[Item coordinate data]
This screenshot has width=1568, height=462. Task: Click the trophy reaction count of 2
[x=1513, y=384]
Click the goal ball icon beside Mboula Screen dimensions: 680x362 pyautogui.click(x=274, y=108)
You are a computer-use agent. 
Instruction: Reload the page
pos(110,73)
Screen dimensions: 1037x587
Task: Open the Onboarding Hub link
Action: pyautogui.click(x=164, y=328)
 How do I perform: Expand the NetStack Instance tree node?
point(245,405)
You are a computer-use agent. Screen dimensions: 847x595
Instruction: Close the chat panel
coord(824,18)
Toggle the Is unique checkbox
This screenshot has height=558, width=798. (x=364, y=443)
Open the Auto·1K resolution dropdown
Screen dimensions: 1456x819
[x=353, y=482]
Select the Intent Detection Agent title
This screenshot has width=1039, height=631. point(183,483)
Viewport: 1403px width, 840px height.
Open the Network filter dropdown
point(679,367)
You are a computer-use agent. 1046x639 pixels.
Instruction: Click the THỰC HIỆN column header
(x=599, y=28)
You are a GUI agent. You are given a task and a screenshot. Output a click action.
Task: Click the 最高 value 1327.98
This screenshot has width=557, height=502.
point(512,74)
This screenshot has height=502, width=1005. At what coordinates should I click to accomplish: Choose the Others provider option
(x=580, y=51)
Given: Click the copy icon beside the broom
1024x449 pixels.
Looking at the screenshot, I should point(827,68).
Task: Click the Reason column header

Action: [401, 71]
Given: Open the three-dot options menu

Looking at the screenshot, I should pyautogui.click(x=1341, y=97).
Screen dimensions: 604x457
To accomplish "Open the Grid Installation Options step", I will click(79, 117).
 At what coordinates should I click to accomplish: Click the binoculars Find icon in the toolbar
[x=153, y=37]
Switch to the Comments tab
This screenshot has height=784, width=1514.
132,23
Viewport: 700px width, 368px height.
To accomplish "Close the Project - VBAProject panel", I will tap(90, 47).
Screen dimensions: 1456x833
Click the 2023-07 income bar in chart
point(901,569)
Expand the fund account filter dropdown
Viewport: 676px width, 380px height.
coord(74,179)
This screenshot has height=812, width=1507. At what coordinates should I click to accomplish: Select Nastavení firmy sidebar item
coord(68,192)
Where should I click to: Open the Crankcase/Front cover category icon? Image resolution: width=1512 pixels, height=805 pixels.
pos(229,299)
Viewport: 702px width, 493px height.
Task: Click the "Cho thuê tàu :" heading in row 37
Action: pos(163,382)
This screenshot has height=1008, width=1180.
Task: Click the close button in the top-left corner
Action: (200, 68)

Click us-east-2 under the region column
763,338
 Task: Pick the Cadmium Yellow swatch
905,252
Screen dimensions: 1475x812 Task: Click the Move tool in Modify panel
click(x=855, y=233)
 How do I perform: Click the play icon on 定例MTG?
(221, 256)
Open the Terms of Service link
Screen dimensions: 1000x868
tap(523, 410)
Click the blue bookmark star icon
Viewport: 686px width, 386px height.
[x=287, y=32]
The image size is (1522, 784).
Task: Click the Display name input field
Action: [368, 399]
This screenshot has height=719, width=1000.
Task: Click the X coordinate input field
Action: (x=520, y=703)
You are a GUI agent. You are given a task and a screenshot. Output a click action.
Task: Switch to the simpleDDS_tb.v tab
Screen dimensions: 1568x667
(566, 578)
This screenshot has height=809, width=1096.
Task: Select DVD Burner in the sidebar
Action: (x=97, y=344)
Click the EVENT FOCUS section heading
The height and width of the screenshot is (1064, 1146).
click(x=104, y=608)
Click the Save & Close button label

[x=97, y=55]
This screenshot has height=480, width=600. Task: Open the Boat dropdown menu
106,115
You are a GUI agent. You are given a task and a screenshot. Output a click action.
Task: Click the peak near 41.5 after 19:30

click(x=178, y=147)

__Task instructions__.
Print every one of these rows again without changing any of them.

__Solution to the problem__.
This screenshot has width=1568, height=462. Task: Click the trophy reaction count of 2
[x=1513, y=384]
Click the goal ball icon beside Mboula Screen dimensions: 680x362 pyautogui.click(x=274, y=108)
You are a computer-use agent. 
Instruction: Reload the page
pos(110,73)
Screen dimensions: 1037x587
Task: Open the Onboarding Hub link
Action: pyautogui.click(x=164, y=328)
 How do I perform: Expand the NetStack Instance tree node?
point(245,405)
You are a computer-use agent. Screen dimensions: 847x595
Instruction: Close the chat panel
coord(824,18)
Toggle the Is unique checkbox
This screenshot has height=558, width=798. (x=364, y=443)
Open the Auto·1K resolution dropdown
Screen dimensions: 1456x819
[x=353, y=482]
Select the Intent Detection Agent title
This screenshot has width=1039, height=631. point(183,483)
Viewport: 1403px width, 840px height.
Open the Network filter dropdown
point(679,367)
You are a computer-use agent. 1046x639 pixels.
Instruction: Click the THỰC HIỆN column header
(x=599, y=28)
You are a GUI agent. You are given a task and a screenshot. Output a click action.
Task: Click the 最高 value 1327.98
This screenshot has width=557, height=502.
point(512,74)
This screenshot has height=502, width=1005. At what coordinates should I click to accomplish: Choose the Others provider option
(x=580, y=51)
Given: Click the copy icon beside the broom
1024x449 pixels.
Looking at the screenshot, I should point(827,68).
Task: Click the Reason column header

Action: [401, 71]
Given: Open the three-dot options menu

Looking at the screenshot, I should pyautogui.click(x=1341, y=97).
Screen dimensions: 604x457
To accomplish "Open the Grid Installation Options step", I will click(79, 117).
 At what coordinates should I click to accomplish: Click the binoculars Find icon in the toolbar
[x=153, y=37]
Switch to the Comments tab
This screenshot has height=784, width=1514.
132,23
Viewport: 700px width, 368px height.
To accomplish "Close the Project - VBAProject panel", I will tap(90, 47).
Screen dimensions: 1456x833
Click the 2023-07 income bar in chart
point(901,569)
Expand the fund account filter dropdown
Viewport: 676px width, 380px height.
coord(74,179)
This screenshot has height=812, width=1507. At what coordinates should I click to accomplish: Select Nastavení firmy sidebar item
coord(68,192)
Where should I click to: Open the Crankcase/Front cover category icon? Image resolution: width=1512 pixels, height=805 pixels.
pos(229,299)
Viewport: 702px width, 493px height.
Task: Click the "Cho thuê tàu :" heading in row 37
Action: pos(163,382)
This screenshot has height=1008, width=1180.
Task: Click the close button in the top-left corner
Action: (200, 68)

Click us-east-2 under the region column
763,338
 Task: Pick the Cadmium Yellow swatch
905,252
Screen dimensions: 1475x812 Task: Click the Move tool in Modify panel
click(x=855, y=233)
 How do I perform: Click the play icon on 定例MTG?
(221, 256)
Open the Terms of Service link
Screen dimensions: 1000x868
tap(523, 410)
Click the blue bookmark star icon
Viewport: 686px width, 386px height.
[x=287, y=32]
The image size is (1522, 784).
Task: Click the Display name input field
Action: [368, 399]
This screenshot has height=719, width=1000.
Task: Click the X coordinate input field
Action: (x=520, y=703)
You are a GUI agent. You are given a task and a screenshot. Output a click action.
Task: Switch to the simpleDDS_tb.v tab
Screen dimensions: 1568x667
(566, 578)
This screenshot has height=809, width=1096.
Task: Select DVD Burner in the sidebar
Action: (x=97, y=344)
Click the EVENT FOCUS section heading
The height and width of the screenshot is (1064, 1146).
click(x=104, y=608)
Click the Save & Close button label

[x=97, y=55]
This screenshot has height=480, width=600. Task: Open the Boat dropdown menu
106,115
You are a GUI agent. You are given a task and a screenshot. Output a click action.
Task: Click the peak near 41.5 after 19:30

click(x=178, y=147)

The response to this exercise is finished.